## BEGIN Task data
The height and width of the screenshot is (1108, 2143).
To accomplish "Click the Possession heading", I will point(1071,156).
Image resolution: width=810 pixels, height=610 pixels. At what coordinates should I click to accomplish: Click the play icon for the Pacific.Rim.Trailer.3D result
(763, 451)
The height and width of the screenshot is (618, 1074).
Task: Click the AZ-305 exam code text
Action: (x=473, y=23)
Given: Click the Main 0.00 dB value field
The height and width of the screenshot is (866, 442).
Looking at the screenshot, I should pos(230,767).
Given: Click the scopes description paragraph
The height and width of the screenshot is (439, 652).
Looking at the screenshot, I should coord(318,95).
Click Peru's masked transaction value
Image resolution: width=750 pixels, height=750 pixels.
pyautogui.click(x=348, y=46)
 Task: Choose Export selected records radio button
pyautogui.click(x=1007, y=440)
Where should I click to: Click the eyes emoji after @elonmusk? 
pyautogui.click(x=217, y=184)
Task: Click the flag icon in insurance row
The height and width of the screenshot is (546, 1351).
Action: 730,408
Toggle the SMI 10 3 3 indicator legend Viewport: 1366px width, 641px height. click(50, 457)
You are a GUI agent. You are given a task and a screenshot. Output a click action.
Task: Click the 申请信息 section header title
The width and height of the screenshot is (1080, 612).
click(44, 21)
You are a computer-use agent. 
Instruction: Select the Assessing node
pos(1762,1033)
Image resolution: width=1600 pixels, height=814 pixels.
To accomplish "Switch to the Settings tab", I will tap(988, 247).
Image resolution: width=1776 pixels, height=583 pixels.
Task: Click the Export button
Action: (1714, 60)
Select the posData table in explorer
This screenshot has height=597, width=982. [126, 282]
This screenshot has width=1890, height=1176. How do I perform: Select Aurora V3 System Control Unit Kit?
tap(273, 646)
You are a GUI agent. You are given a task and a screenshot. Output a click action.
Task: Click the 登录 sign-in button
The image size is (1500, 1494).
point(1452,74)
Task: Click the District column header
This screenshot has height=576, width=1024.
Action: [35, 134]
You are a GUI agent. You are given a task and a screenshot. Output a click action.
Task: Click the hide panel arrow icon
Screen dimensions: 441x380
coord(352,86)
## END Task data
■ **Problem**: Convert all the entries above into a Markdown table with the columns "Row" and "Line," giving each line its own numbered row and leaving out blank lines.

■ **Answer to the problem**:
| Row | Line |
|---|---|
| 1 | The height and width of the screenshot is (1108, 2143). |
| 2 | To accomplish "Click the Possession heading", I will point(1071,156). |
| 3 | Image resolution: width=810 pixels, height=610 pixels. At what coordinates should I click to accomplish: Click the play icon for the Pacific.Rim.Trailer.3D result |
| 4 | (763, 451) |
| 5 | The height and width of the screenshot is (618, 1074). |
| 6 | Task: Click the AZ-305 exam code text |
| 7 | Action: (x=473, y=23) |
| 8 | Given: Click the Main 0.00 dB value field |
| 9 | The height and width of the screenshot is (866, 442). |
| 10 | Looking at the screenshot, I should pos(230,767). |
| 11 | Given: Click the scopes description paragraph |
| 12 | The height and width of the screenshot is (439, 652). |
| 13 | Looking at the screenshot, I should coord(318,95). |
| 14 | Click Peru's masked transaction value |
| 15 | Image resolution: width=750 pixels, height=750 pixels. |
| 16 | pyautogui.click(x=348, y=46) |
| 17 |  Task: Choose Export selected records radio button |
| 18 | pyautogui.click(x=1007, y=440) |
| 19 | Where should I click to: Click the eyes emoji after @elonmusk?  |
| 20 | pyautogui.click(x=217, y=184) |
| 21 | Task: Click the flag icon in insurance row |
| 22 | The height and width of the screenshot is (546, 1351). |
| 23 | Action: 730,408 |
| 24 | Toggle the SMI 10 3 3 indicator legend Viewport: 1366px width, 641px height. click(50, 457) |
| 25 | You are a GUI agent. You are given a task and a screenshot. Output a click action. |
| 26 | Task: Click the 申请信息 section header title |
| 27 | The width and height of the screenshot is (1080, 612). |
| 28 | click(44, 21) |
| 29 | You are a computer-use agent.  |
| 30 | Instruction: Select the Assessing node |
| 31 | pos(1762,1033) |
| 32 | Image resolution: width=1600 pixels, height=814 pixels. |
| 33 | To accomplish "Switch to the Settings tab", I will tap(988, 247). |
| 34 | Image resolution: width=1776 pixels, height=583 pixels. |
| 35 | Task: Click the Export button |
| 36 | Action: (1714, 60) |
| 37 | Select the posData table in explorer |
| 38 | This screenshot has height=597, width=982. [126, 282] |
| 39 | This screenshot has width=1890, height=1176. How do I perform: Select Aurora V3 System Control Unit Kit? |
| 40 | tap(273, 646) |
| 41 | You are a GUI agent. You are given a task and a screenshot. Output a click action. |
| 42 | Task: Click the 登录 sign-in button |
| 43 | The image size is (1500, 1494). |
| 44 | point(1452,74) |
| 45 | Task: Click the District column header |
| 46 | This screenshot has height=576, width=1024. |
| 47 | Action: [35, 134] |
| 48 | You are a GUI agent. You are given a task and a screenshot. Output a click action. |
| 49 | Task: Click the hide panel arrow icon |
| 50 | Screen dimensions: 441x380 |
| 51 | coord(352,86) |